## Information given

....................

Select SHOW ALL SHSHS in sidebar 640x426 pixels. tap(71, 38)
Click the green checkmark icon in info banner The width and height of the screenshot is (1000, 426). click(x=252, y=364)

....................

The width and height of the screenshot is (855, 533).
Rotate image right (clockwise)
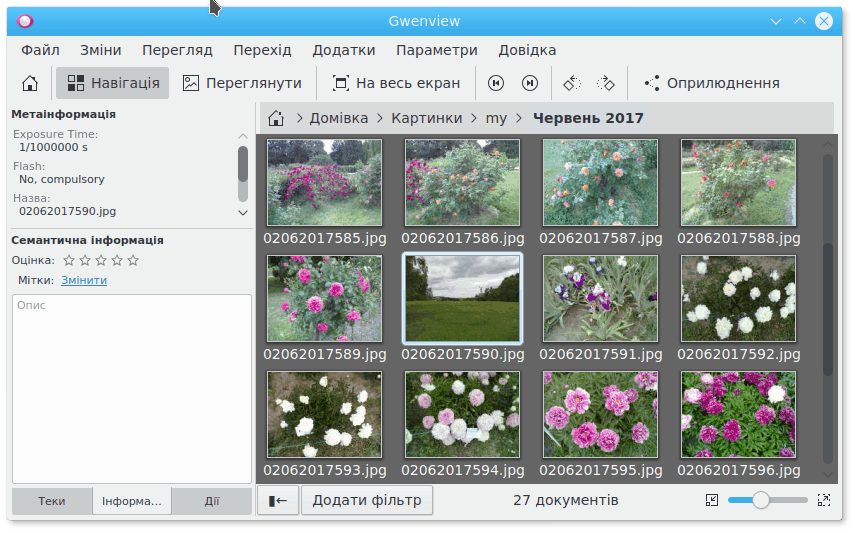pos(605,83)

....................

## Exercise directions
Every line above from the line with "Select SHOW ALL" to the line with "Click the green" is wanted, ends included; write them out exactly and add no other line.

## Output of the task
Select SHOW ALL SHSHS in sidebar 640x426 pixels. tap(71, 38)
Click the green checkmark icon in info banner The width and height of the screenshot is (1000, 426). click(x=252, y=364)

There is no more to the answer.